There is no easy opponent in an Olympic semi-final, but Germany was perhaps Australia's least preferred. It is not a nemesis as such, but it does have a modest history of thwarting Australia in major tournaments. The exception was the 2010 World Cup final. Germany is, like Australia, an attacking team, and like Australia, far from timid. The match had flashpoints. "It was a super passionate game," said German coach Max Weise. "It was full of fighting spirit. And we played some hockey." The Germans could not suppress their smiles.

Australia made a dominant start, and all was well when Kieran Gowers opened the scoring from a rebound.

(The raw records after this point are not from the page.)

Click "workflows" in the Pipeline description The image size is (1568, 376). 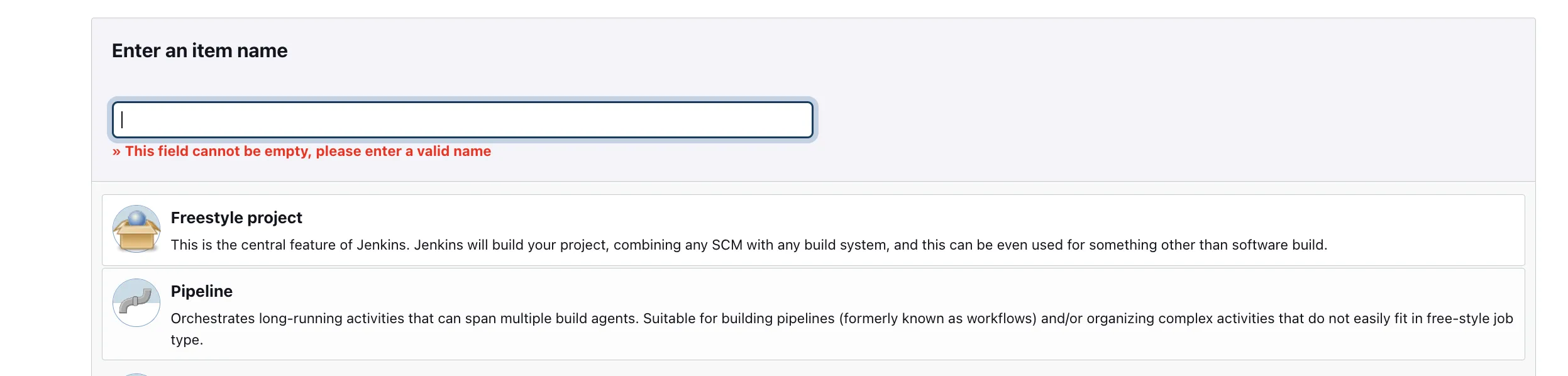(1000, 319)
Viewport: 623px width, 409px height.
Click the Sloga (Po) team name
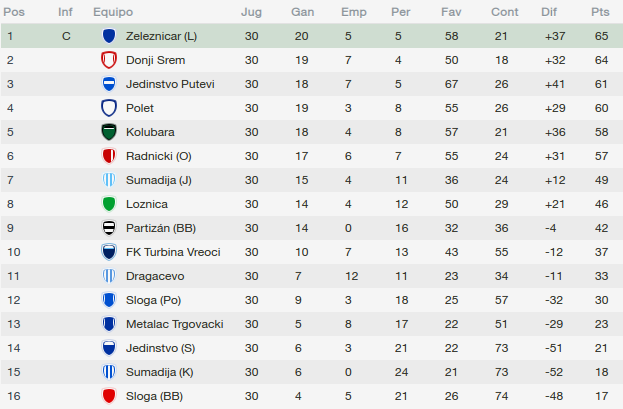point(153,300)
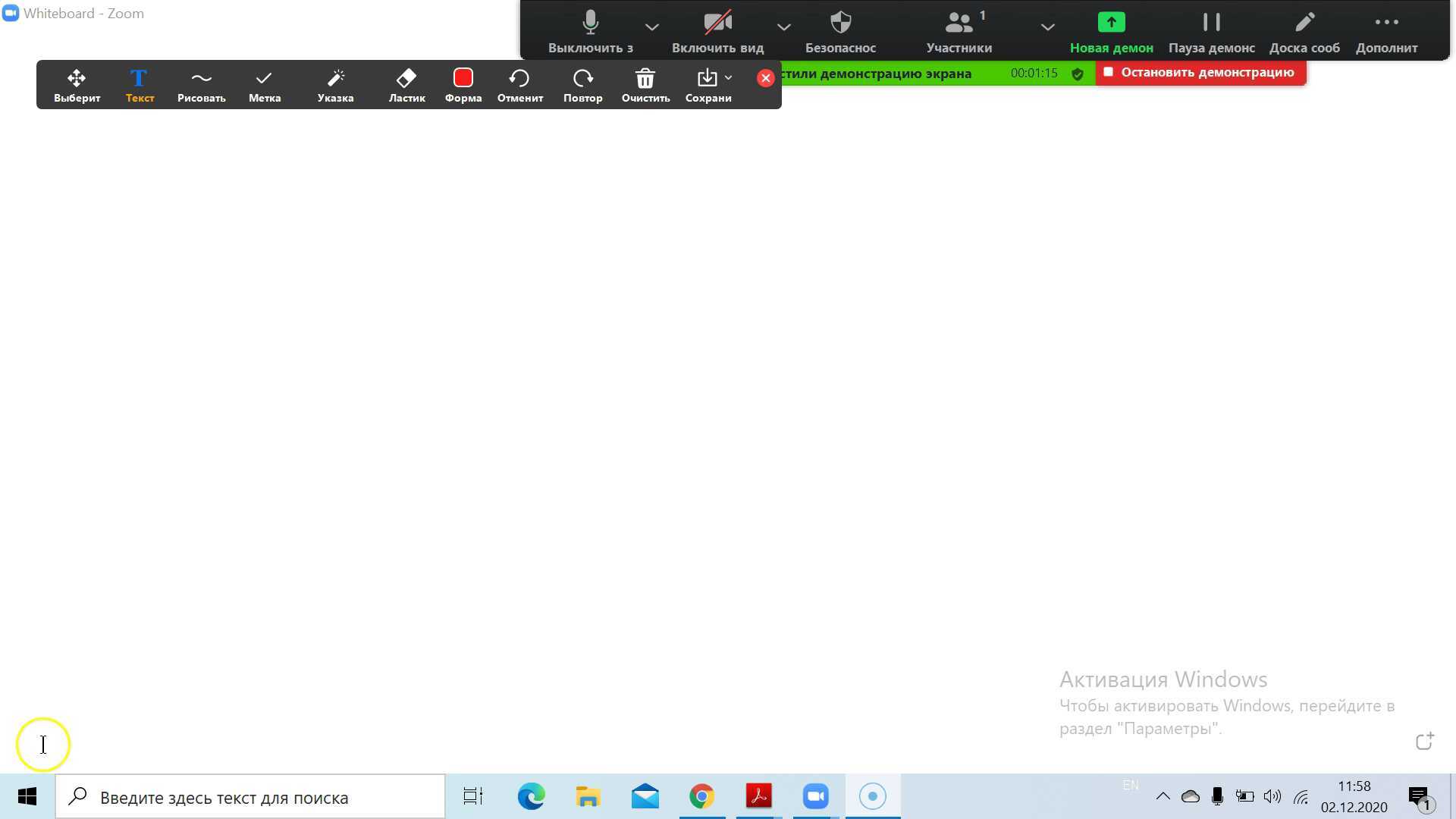
Task: Click Остановить демонстрацию button
Action: [1200, 73]
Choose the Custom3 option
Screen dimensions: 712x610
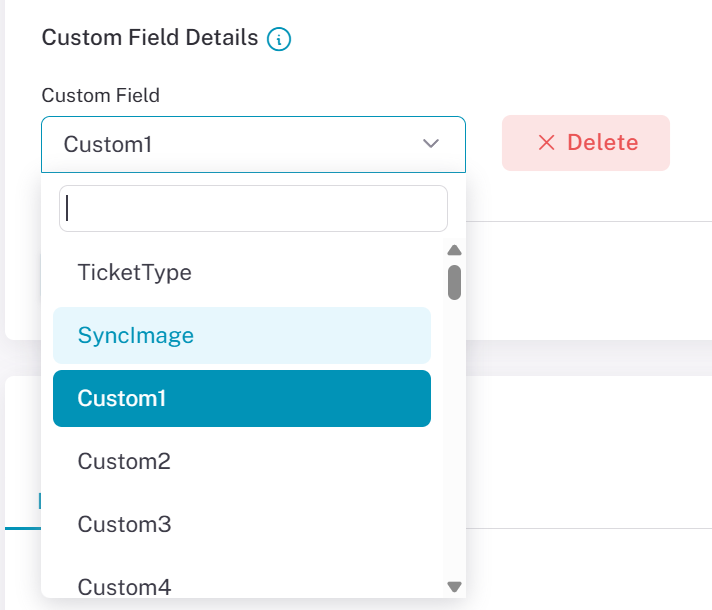[242, 524]
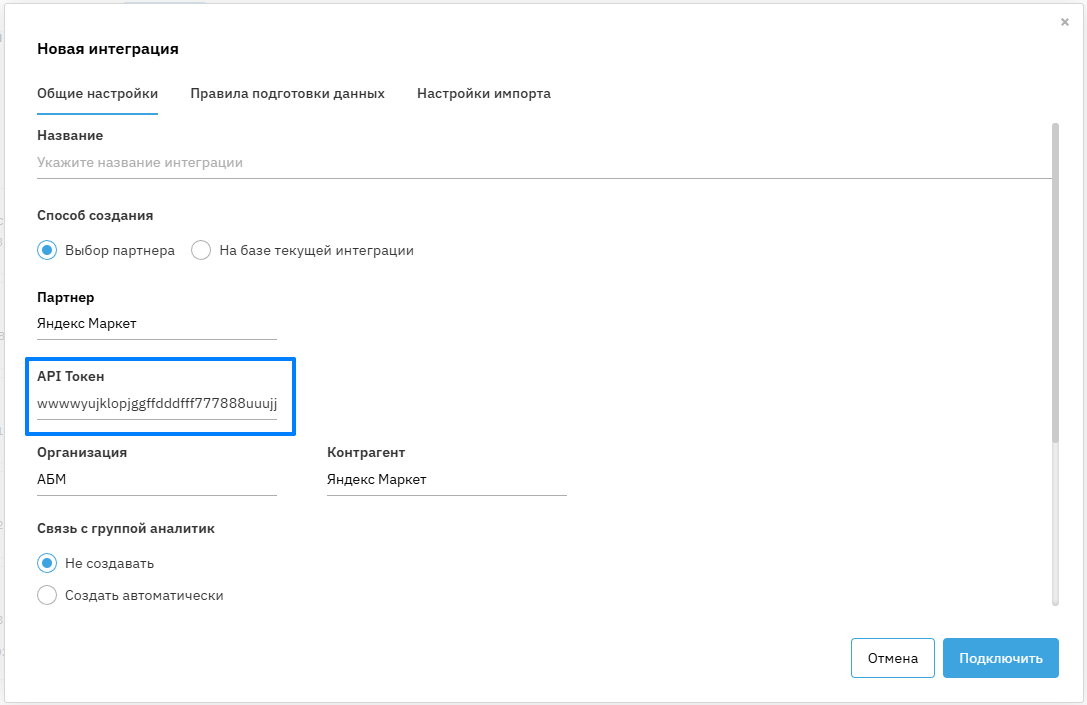Click the Связь с группой аналитик label

point(126,529)
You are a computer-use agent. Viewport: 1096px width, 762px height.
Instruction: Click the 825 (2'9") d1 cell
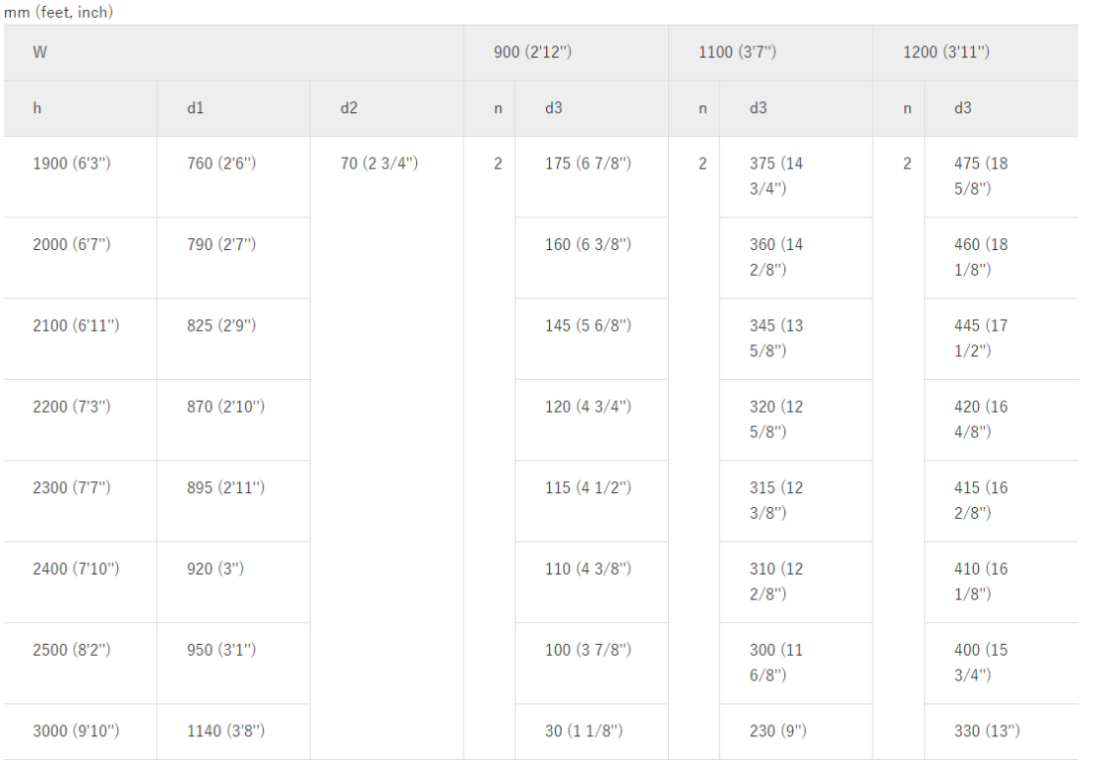218,325
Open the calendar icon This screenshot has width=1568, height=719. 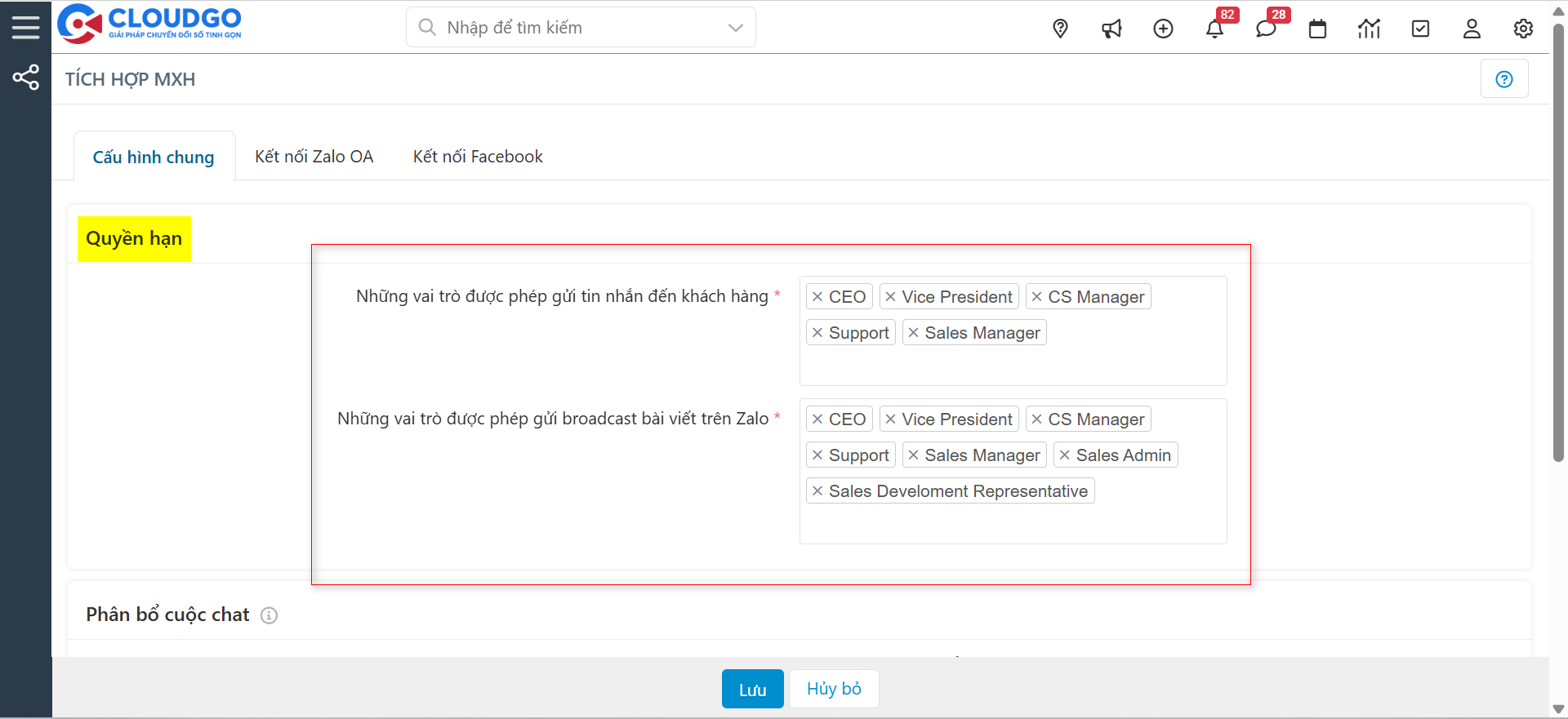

Moritz Fuerste equalised for Germany, but Glenn Turner regained the lead for Australia, fishing the ball out from under German goalkeeper Max Weinhold and poking it home at the third attempt.

Two moments turned the match. Firstly, Germany's Oskar Deecke had a clever goal disallowed on review. He trapped a ball at head height, then nudged it over Ausralian goalkeeper Nathan Burgers' head. It was more delicate than it was dangerous, but by the letter of a law Charlesworth dislikes, it was wiped off.

Rather than demoralised, the Germans were galavanised. They looked the bulkier side, but it was Australia that slowed, and Germany wrested control of the match. It got its equaliser when Matthias Witthaus found a metre of space in the circle, and took the lead from a penalty corner when Timo Wess feinted artfully, then slotted home.

Then, from a fast break, Florian Fuchs dived and scored. Charlesworth, still plotting, did not see it. Desperately, Australia substituted its goalkeeper with a midfielder, but could make no inroads. Its Olympics came to an abrupt end. In the post-mortem, Weise said in a typical match against Australia, Germany would expect to have to face 20 "big chances". Yesterday, it was fewer. After disentangling themselves, the Germany outfielders went as one to goakeeper Weinhold and swamped him.

The stats sheet bore out Weise's gut feel. Australia had 14 shots for two goals, Germany nine shots for four. This was what Charlesworth had feared for his team on an off day. Weise, incidentally, is the anti-Australia: in three successive Olympics, he has led Germany's women's team to gold, men's team to gold, and is in the final again.

At match's end, Dwyer sat for a long time in the dug-out with his head downcast. Variously, the Kookaburras said they were "shattered", "gutted", "devastated", "numb" It was the language of loss. "There'll be no sleep tonight, and not much the night after," said one. But the realisation that weighed most gravely was that after four long years, they had fallen short of their grail by two days. For those who chose to play on, it would be another four years, at least. The day that Australia has had too many times before will not end for a long, long time.